University of Osnabrück, Germany
16 February 2022 at 15:30:00
Survival Of The Fattest:
How intracellular mycobacteria exploit host lipid droplets and components of the lipid trafficking machinery
Tuberculosis (Tb) is a wide-spread infectious disease caused by Mycobacterium tuberculosis. One of the main characteristics of Tb is the formation of lipid droplet (LD)-loaded, foamy macrophages during chronic infection. Using Dictyostelium as surrogate foamy macrophage and M. marinum as pathogen, we found that pathogenic mycobacteria access host LDs to build up their own lipid storage organelles and exploit ER-derived phospholipids when LDs are lacking. We hypothesize that mycobacteria not only hijack LDs, but also lipid metabolic enzymes and various components of the lipid trafficking machinery.
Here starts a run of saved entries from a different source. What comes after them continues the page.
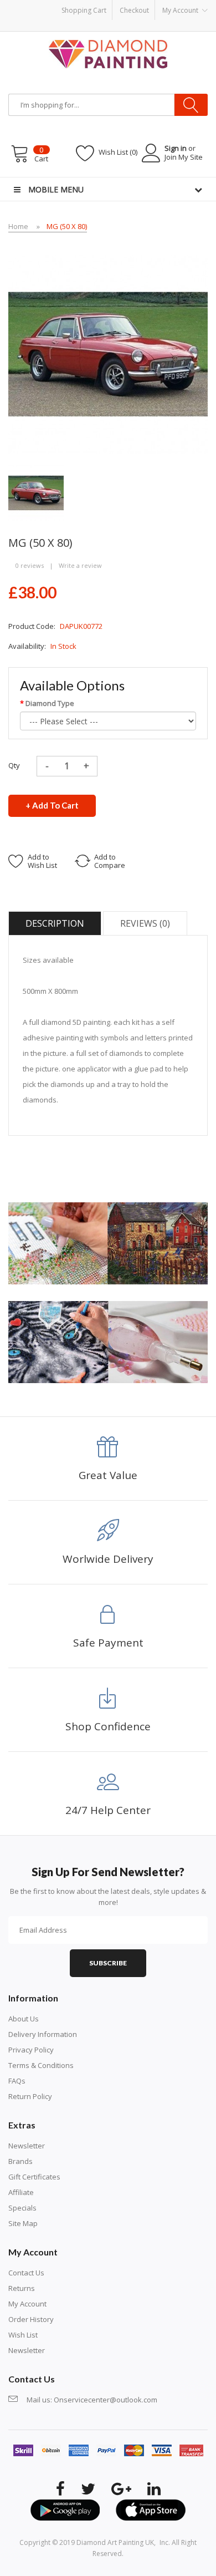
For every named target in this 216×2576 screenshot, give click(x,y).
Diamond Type (49, 703)
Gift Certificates (34, 2177)
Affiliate (21, 2192)
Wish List (23, 2335)
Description (54, 923)
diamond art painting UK (115, 2542)
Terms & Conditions (41, 2065)
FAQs (16, 2081)
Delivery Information (42, 2034)
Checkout (134, 10)
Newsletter (26, 2146)
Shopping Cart (83, 10)
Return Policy (30, 2096)
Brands (20, 2161)
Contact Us (26, 2273)
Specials (22, 2208)
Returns (21, 2288)
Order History (31, 2319)
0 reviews (30, 565)
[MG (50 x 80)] (36, 492)
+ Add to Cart (52, 805)
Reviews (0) (145, 923)
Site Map (23, 2223)
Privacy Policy (31, 2050)
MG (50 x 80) (67, 226)
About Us (23, 2019)
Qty (14, 765)
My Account (27, 2304)
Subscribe (108, 1963)
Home (18, 226)
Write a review (80, 565)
A recurrent strategy is the induction of membrane contact sites (MCS) between biogenic host organelles and bacteria-containing vacuoles to create focal points for lipid exchange. Using the Dictyostelium/M. marinum system we observed that pathogenic mycobacteria selectively recruit host lipid transfer proteins to their vacuole: Oxysterol binding protein (OSBP) 8, one of the 12 OSBPs in Dictyostelium, is found in the cytosol, at the Golgi apparatus and the perinuclear ER in non-infected cells, and is enriched at ER-MCV-MCS during infection. Strikingly, OSBP8 is not mobilized by bacteria that lack ESAT-6, a secreted peptide that forms pores at the membrane of the MCV. This indicates that mycobacteria effector proteins that get access to the cytosol via ESAT-6 pores might be involved in the induction of MCS between the ER and the MCV and/or the recruitment of OSBP8. Many LTPs are recruited to MCSs via interaction with phosphoinositides (PIPs). Using fluorescent probes, we and others have found that the MCV membrane accumulates various PIPs including PI4P. We postulate that OSBP8 mediates sterol/PI4P counter transport at ER-Golgi-MCS analogous to yeast Osh4p in line with the observation that the PI4P and sterol distribution is altered in OSBP8 mutants. Consequently, during infection OSBP8 may deliver sterols from the ER to the MCV in exchange for PI4P providing the bacteria with sterols to fuel their central metabolism. We are now investigating how the MCV membrane composition is altered in various Dictyostelium and M. marinum mutants to understand the impact of sterol trafficking by OSBP8 during infection.